TalonT-Org · Trecek · Apr 13, 2026 · Apr 12, 2026 · Apr 12, 2026 · Apr 12, 2026
diff --git a/src/autoskillit/config/settings.py b/src/autoskillit/config/settings.py
@@ -11,7 +11,9 @@
 from __future__ import annotations
 
 import dataclasses
+import inspect
 import logging
+import os
 import tempfile
 from dataclasses import dataclass, field
 from pathlib import Path
@@ -193,6 +195,25 @@ class LinuxTracingConfig:
     log_dir: str = ""  # empty = platform default (~/.local/share/autoskillit/logs on Linux)
     tmpfs_path: str = "/dev/shm"  # RAM-backed tmpfs for crash-resilient streaming
 
+    def __post_init__(self) -> None:
+        if self.tmpfs_path != "/dev/shm" or not os.environ.get("PYTEST_CURRENT_TEST"):
+            return
+        # Only raise when called directly from test code — not from library machinery
+        # (e.g.

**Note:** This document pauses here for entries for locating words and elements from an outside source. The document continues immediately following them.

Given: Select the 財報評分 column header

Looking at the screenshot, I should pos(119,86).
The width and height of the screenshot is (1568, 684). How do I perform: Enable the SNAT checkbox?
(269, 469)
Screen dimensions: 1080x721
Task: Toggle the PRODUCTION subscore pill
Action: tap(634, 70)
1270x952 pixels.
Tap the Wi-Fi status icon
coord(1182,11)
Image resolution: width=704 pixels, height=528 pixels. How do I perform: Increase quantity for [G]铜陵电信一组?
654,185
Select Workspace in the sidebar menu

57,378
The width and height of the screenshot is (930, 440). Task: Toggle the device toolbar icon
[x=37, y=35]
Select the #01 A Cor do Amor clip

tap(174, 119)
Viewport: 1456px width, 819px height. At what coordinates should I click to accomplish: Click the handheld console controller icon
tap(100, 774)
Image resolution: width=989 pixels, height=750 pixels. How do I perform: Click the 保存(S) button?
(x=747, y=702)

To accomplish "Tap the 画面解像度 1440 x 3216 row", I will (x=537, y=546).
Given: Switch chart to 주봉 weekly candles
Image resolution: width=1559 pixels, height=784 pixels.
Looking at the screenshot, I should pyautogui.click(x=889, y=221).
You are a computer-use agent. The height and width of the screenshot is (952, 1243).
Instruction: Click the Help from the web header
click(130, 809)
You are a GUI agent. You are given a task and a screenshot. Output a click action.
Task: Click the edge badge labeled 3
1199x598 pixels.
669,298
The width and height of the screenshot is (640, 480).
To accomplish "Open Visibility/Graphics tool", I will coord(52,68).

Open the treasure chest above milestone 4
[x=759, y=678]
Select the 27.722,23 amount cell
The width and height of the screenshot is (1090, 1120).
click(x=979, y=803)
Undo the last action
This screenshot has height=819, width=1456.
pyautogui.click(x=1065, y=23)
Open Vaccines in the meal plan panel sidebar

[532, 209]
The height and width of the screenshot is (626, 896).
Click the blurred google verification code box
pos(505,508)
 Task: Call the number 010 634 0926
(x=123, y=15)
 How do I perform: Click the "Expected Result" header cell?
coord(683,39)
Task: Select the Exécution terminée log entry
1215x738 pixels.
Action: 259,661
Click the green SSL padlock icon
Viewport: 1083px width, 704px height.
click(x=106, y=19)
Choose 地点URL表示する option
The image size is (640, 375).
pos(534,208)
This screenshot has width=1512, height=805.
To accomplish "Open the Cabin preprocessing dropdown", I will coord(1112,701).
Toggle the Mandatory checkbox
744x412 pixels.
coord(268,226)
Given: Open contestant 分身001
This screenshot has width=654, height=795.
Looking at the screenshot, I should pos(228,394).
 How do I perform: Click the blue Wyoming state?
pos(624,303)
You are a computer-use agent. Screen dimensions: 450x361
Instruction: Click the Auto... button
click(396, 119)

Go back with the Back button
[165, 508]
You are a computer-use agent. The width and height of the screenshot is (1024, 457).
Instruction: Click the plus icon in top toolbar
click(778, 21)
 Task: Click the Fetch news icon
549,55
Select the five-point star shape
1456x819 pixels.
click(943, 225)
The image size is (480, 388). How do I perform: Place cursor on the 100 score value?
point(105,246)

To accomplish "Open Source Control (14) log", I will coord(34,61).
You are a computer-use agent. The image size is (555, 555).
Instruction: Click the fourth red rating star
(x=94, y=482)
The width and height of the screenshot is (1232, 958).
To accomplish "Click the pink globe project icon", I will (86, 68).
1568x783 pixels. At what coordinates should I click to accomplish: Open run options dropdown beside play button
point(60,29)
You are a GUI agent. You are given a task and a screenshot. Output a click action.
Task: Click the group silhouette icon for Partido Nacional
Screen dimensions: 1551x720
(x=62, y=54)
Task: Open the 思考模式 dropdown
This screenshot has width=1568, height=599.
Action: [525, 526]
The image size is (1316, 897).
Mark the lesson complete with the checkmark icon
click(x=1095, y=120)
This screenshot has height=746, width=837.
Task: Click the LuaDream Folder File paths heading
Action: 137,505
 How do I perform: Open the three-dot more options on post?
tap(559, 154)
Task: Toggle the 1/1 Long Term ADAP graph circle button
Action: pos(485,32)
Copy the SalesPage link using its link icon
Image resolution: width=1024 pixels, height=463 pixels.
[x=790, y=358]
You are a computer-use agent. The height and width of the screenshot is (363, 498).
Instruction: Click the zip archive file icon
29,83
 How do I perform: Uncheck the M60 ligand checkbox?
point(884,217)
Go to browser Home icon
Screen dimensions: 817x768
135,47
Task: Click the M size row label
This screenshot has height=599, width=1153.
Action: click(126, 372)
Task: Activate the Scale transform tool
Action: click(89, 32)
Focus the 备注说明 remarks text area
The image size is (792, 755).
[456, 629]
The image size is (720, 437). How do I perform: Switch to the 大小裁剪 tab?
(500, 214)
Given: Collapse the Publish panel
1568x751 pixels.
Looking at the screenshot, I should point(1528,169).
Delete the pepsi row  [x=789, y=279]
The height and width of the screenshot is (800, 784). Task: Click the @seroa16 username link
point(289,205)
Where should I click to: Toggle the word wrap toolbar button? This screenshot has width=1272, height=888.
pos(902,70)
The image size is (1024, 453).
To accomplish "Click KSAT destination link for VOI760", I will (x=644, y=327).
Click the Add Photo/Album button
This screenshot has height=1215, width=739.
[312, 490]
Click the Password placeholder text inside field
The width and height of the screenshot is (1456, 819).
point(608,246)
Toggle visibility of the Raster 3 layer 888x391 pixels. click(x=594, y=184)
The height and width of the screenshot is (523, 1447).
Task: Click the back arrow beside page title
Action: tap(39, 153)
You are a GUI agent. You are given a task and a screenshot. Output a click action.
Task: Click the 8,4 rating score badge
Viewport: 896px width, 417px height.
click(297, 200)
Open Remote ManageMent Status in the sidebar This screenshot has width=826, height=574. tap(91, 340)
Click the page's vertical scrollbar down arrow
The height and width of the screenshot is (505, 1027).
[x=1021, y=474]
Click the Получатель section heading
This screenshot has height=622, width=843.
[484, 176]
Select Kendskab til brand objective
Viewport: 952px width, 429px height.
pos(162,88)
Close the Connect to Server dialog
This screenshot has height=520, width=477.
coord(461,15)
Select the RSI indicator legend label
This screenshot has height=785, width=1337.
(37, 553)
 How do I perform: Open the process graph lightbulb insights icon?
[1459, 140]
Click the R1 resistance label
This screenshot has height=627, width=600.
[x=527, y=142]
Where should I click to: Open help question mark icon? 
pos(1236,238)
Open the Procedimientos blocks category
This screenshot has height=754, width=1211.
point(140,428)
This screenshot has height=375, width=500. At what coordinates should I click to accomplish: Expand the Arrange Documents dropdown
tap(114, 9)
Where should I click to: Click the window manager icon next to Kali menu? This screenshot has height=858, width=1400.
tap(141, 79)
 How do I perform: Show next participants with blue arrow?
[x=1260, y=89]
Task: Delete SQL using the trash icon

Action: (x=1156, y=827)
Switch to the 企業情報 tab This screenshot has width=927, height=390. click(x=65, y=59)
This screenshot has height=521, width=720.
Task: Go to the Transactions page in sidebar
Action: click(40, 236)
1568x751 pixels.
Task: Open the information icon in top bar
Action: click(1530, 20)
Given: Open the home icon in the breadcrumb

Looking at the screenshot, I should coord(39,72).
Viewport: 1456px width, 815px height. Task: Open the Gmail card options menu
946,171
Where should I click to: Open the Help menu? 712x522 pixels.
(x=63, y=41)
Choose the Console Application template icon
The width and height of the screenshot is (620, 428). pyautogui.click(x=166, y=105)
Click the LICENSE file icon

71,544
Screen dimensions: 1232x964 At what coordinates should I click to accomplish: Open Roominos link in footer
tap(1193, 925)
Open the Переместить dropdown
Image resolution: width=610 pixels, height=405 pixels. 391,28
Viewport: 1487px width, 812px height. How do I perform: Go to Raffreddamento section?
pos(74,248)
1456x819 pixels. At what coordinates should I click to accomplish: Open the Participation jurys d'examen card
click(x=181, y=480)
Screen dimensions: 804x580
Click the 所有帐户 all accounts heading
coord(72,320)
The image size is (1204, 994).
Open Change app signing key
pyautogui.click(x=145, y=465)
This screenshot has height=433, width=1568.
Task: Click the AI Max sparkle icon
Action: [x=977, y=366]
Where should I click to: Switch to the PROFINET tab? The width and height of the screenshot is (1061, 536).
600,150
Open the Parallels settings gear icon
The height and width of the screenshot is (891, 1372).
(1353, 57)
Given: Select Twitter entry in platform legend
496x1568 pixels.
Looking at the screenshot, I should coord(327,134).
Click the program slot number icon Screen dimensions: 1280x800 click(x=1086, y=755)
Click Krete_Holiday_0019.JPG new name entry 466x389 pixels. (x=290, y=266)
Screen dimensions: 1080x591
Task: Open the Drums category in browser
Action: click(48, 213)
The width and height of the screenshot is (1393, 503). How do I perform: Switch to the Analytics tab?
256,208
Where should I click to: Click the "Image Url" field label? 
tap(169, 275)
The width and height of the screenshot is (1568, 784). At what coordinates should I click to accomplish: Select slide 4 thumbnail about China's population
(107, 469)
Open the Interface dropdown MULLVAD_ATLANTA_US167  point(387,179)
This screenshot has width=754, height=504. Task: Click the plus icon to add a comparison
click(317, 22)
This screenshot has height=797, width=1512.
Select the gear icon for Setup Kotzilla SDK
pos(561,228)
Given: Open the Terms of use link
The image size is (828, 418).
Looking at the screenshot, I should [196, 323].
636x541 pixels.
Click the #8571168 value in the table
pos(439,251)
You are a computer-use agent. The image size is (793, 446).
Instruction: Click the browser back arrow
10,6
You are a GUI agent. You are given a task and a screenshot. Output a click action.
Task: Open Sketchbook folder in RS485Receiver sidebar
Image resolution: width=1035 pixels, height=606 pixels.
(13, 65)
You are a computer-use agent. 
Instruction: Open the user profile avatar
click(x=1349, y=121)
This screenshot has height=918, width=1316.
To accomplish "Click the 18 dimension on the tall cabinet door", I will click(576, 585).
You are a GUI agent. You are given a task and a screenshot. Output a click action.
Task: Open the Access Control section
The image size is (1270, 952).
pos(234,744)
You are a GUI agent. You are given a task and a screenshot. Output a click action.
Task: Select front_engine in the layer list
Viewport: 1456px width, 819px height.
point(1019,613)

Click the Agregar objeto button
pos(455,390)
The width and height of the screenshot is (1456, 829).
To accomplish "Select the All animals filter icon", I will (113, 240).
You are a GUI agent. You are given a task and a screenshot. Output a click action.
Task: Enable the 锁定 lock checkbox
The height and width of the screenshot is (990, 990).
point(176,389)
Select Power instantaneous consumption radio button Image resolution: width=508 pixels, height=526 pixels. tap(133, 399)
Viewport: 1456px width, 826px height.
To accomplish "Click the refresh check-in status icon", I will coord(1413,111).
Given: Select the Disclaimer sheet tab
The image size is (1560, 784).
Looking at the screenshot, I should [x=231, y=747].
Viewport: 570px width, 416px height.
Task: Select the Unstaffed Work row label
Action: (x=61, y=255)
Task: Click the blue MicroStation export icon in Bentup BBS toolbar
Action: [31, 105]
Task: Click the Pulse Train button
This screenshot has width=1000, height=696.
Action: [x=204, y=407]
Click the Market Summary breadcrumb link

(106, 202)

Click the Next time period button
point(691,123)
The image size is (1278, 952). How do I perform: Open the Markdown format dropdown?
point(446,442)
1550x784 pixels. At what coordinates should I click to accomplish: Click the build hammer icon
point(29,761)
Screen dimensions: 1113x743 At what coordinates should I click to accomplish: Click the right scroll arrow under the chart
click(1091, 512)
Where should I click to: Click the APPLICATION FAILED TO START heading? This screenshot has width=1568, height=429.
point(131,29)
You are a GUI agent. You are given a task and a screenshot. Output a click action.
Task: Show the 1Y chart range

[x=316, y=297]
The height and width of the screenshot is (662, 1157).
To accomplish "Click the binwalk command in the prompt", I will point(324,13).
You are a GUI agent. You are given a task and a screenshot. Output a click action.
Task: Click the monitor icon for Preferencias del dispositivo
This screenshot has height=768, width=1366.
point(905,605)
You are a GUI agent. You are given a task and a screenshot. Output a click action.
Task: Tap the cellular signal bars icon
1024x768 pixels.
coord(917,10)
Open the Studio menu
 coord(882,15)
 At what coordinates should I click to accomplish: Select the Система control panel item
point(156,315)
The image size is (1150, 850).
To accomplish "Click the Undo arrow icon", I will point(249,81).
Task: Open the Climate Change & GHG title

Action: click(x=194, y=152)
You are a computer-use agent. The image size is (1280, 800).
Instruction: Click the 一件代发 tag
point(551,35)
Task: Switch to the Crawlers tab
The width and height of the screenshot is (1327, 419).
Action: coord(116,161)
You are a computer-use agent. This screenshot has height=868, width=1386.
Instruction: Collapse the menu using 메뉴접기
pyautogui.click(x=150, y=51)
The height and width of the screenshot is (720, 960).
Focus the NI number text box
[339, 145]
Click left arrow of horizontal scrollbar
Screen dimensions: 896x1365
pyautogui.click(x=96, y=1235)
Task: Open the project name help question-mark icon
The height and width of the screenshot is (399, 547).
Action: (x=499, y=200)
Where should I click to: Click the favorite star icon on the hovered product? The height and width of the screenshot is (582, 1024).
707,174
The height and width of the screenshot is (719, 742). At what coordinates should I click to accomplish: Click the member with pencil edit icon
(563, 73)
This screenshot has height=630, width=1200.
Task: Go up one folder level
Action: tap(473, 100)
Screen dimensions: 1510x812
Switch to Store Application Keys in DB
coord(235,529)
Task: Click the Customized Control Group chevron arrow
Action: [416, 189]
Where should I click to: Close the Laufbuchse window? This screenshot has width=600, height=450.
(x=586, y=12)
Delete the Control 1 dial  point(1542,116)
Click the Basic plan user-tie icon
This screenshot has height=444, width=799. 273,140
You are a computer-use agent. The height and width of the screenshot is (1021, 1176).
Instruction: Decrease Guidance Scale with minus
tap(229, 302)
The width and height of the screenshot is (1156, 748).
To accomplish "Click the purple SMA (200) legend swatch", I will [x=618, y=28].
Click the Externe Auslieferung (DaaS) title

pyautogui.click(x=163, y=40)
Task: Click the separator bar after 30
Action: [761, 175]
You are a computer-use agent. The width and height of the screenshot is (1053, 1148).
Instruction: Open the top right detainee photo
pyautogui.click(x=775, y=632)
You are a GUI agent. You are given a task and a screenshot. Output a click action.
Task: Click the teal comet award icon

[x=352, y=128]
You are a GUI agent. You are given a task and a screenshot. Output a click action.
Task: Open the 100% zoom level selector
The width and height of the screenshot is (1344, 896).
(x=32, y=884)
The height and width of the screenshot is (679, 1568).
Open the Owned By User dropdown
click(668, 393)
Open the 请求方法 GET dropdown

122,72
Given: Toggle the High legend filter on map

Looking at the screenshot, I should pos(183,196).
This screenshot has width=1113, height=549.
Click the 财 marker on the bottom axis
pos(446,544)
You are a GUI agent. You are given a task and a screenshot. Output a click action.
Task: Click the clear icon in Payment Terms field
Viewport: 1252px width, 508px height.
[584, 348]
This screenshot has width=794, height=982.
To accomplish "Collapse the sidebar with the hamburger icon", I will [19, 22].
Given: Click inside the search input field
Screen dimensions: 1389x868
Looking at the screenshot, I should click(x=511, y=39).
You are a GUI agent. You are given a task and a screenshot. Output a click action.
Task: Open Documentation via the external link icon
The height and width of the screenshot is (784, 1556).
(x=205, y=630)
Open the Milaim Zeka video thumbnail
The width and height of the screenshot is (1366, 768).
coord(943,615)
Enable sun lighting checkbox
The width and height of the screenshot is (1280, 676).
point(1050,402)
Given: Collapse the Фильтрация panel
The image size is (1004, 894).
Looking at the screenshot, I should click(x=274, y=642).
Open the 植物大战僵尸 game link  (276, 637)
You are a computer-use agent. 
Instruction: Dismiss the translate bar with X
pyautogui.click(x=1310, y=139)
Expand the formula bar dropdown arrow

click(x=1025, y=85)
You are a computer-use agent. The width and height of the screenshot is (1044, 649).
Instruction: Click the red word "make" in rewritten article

AutomationConfig default_factory, from_dynaconf). We inspect the call
+        # frame two levels up: __post_init__ → __init__ (generated) → actual caller.
+        frame = inspect.currentframe()
+        init_frame = frame.f_back if frame is not None else None
+        caller = init_frame.f_back if init_frame is not None else None
+        if caller is not None and "/tests/" in (caller.f_code.co_filename or ""):
+            raise RuntimeError(
+                "LinuxTracingConfig.tmpfs_path is '/dev/shm' but PYTEST_CURRENT_TEST "
+                "is set — this test would write to the real shared tmpfs and pollute "
+                "production state. Override tmpfs_path with a test-local path, e.g.: "
+                "LinuxTracingConfig(tmpfs_path=str(tmp_path)). "
+                "Use the isolated_tracing_config fixture for new tests."
+            )
+        del frame, init_frame, caller
+
 
 @dataclass
 class McpResponseConfig:

diff --git a/src/autoskillit/execution/linux_tracing.py b/src/autoskillit/execution/linux_tracing.py
@@ -18,7 +18,9 @@
 
 import dataclasses
 import json
+import os
 import sys
+import tempfile
 from collections.abc import AsyncIterator
 from dataclasses import dataclass, field
 from datetime import UTC, datetime, timedelta
@@ -29,9 +31,13 @@
 import anyio.abc
 import psutil
 
+from autoskillit.core import get_logger
+
 if TYPE_CHECKING:
     from autoskillit.config import LinuxTracingConfig
 
+logger = get_logger(__name__)
+
 LINUX_TRACING_AVAILABLE = sys.platform == "linux"
 
 
@@ -58,6 +64,59 @@ def read_starttime_ticks(pid: int) -> int | None:
     return None
 
 
+@dataclass(frozen=True)
+class TraceEnrollmentRecord:
+    """Identity triple written atomically at trace-open time.
+
+    (boot_id, pid, starttime_ticks) together form a collision-resistant identity:
+    - boot_id rejects pre-reboot stale files
+    - starttime_ticks detects PID recycling
+    """
+
+    schema_version: int  # always 1
+    pid: int
+    boot_id: str | None  # read_boot_id(); None if /proc unavailable
+    starttime_ticks: int | None  # read_starttime_ticks(pid); None if unavailable
+    session_id: str  # caller-provided; "" if not yet resolved
+    enrolled_at: str  # ISO 8601 UTC
+    kitchen_id: str  # ""
+    order_id: str  # ""
+
+
+def _write_enrollment_atomic(path: Path, record: TraceEnrollmentRecord) -> None:
+    """Write enrollment sidecar atomically using tempfile + os.replace."""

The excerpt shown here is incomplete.